LISTEN TO WHAT WOMEN ARE SAYING. I am not alone. It's not just me wanting things to change...

I am not selfish for wanting solitude and privacy to give birth. I don't want to be strapped to machines, needles, or medications while I labor because it's not good for me or my baby. I don't want to be told to abstain from drugs, alcohol, and cigarettes for my pregnancy and then told that induction drugs (that aren't even approved by the FDA for use on pregnant women) and narcotics are perfectly safe.

I am not selfish for not wanting hands inside of my vagina. It hurts me and can hurt my baby. It can cause my water to break unnecessarily, introduce bacteria into my womb, and make my cervix flinch in fear and pain while it's trying to dilate and let my baby out. It's also disrespectful to my body to reach into me without my permission, it's my body and it's the most private of areas. If I don't want my cervix to be checked it won't be checked. It should be my decision and not something I have to endure or something I can't say no to. I do not want electrodes attached to my cervix so you can see my progression on a machine and manage me, or a heart rate probe screwed into my baby's head. This violates us both.

I am not selfish for wanting to eat, drink or replenish my body during labor if I so wish. If I'm thirsty I will drink, and if I need energy I will eat. I am not a prisoner of birth, I am a follower of my body. When my body tells me it needs something I will listen.

I am not selfish for not wanting to be on your time clock. I don't want to be induced for your selfish reasons or c-sectioned because my body isn't fast or efficient enough for you.

** Supplied material **
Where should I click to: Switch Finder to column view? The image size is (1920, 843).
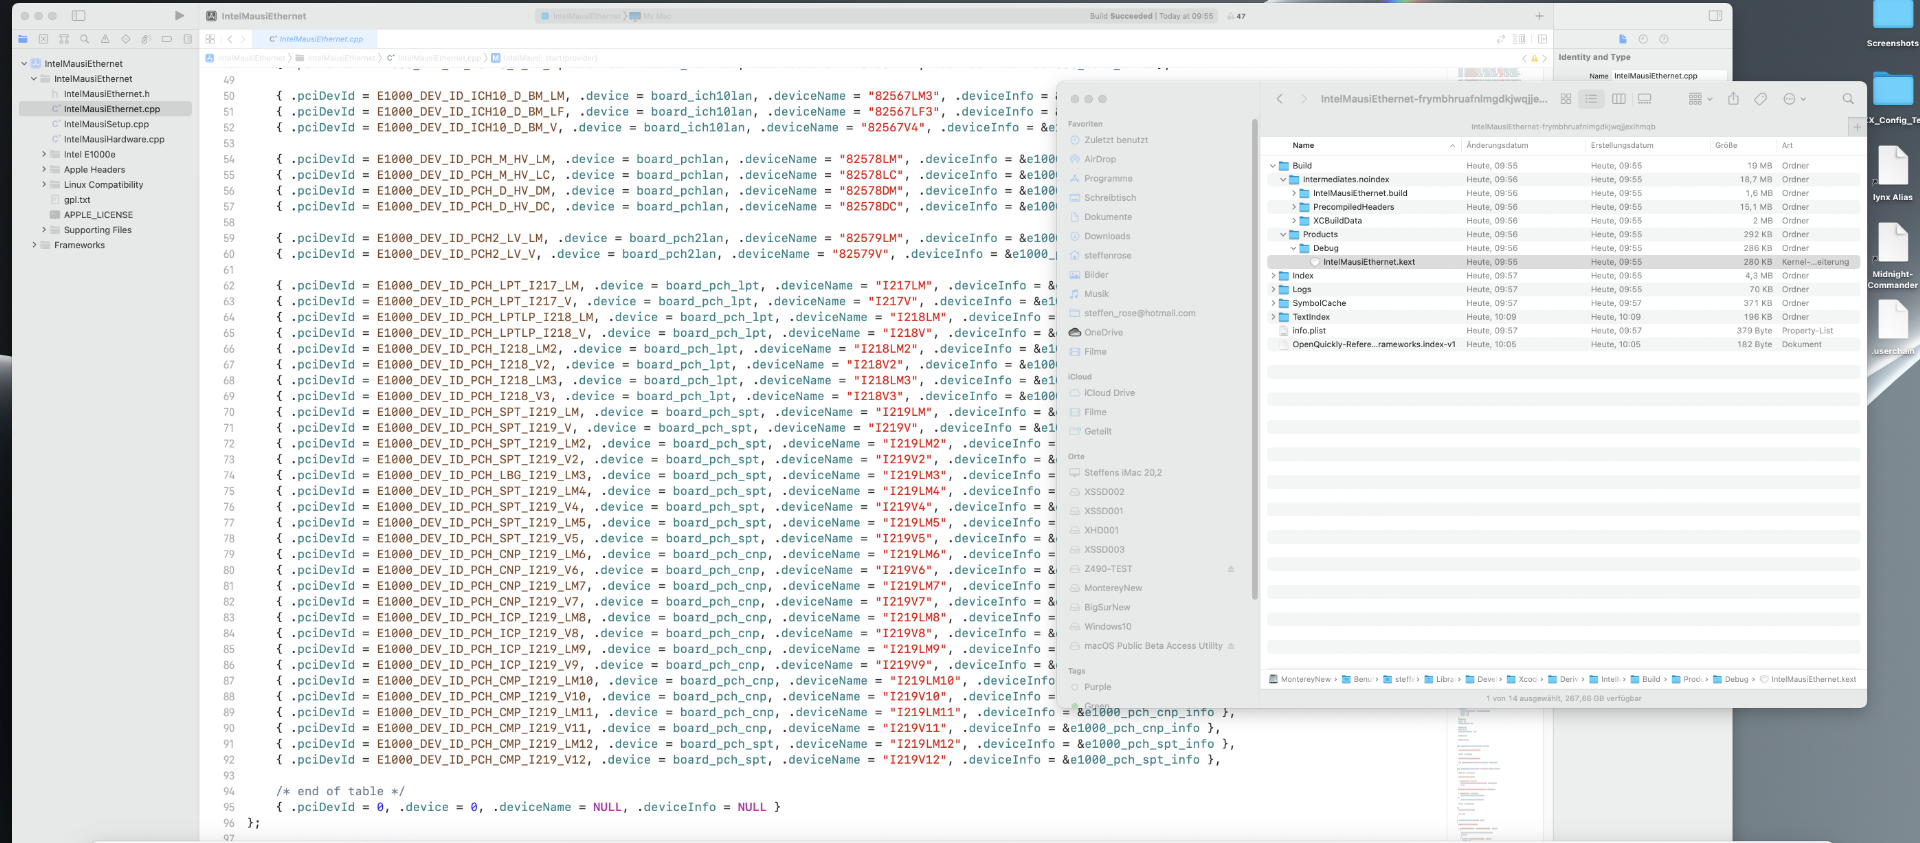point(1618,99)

** Work item A **
Turn the paragraph of the piece on birth choices that begins "I am not selfish for not wanting hands inside" into a short list that keeps its main points.
** Work item B **
Carry the piece on birth choices forward from its last sentence, in the same voice.
The data has no connection to the piece on birth choices.

** Result A **
- Internal exams hurt me and can hurt my baby.
- They can break my water too early, bring bacteria into my womb, and make my cervix tense up while it's trying to dilate.
- Reaching into me without permission disrespects my body.
- Whether my cervix gets checked should be my decision.
- I refuse electrodes on my cervix and a heart rate probe screwed into my baby's head, which violate us both.

** Result B **
I am not selfish for wanting to walk, crawl, stand, sway, dance, sit, or pace during labor. For wanting to be in my bed, my room, my living room, my couch, outside, inside, or in the bathroom. Being off my back feels good and provides maximum blood oxygen flow to my baby. Being in a bath or shower relaxes my body and in turn speeds my labor. My body works hard and fierce naturally to bring my baby out.

I am not selfish for choosing to NOT have my labor and birth managed and controlled by a profession that wants to institutionalize me and "fix" me. I am not broken.

I am not selfish for wanting to squat to give birth. It opens my pelvis much wider and uses gravity to my birthing advantage. Other women are not selfish for wanting to be on all fours or in any other position to give birth. Bodies are different and babies don't need to come out against gravity and at a incline unless that position feels good to the woman. I do not want my knees held to my ears. You will not hold my vagina open in such a fashion. The only advantage lying on my back serves is so the physician can have his face and hands in my vagina. I'm not selfish for not only wanting a comfortable birthing position, but also one that doesn't make me feel like I'm being taken advantage of.

I am not selfish for wanting to give birth in a quiet and familiar environment. I don't want to "push" my baby out to your requests when you say I am 10 cm and ready. I want my body to give birth to my baby. My baby doesn't want forced out. I don't want to swell or forcefully push until veins burst in my forehead or rectum. I don't want to be cut with scissors because my vagina isn't wide enough for you. All of these interventions listed slow my recovery time and inhibit my ability to care for my baby.

I am not selfish for wanting to bond with my baby after birth. To meet him or her and nurse this new being before any thought to dress him ever crosses anyone’s mind.

I am not selfish for wanting to wait for the cord to stop giving my baby blood and placenta to detach on its own, allowing my body maximum time to clot and clamp down preventing bleeding or danger to me or my baby.

I am not selfish for wanting to make my own educated decisions. And I should be respected, supported, and guided. I expect to be honored as a pregnant mother-to-be and not treated as though I'm ignorant.

I am not selfish for wanting to go to the hospital only if an emergency occurs instead of in case one occurs.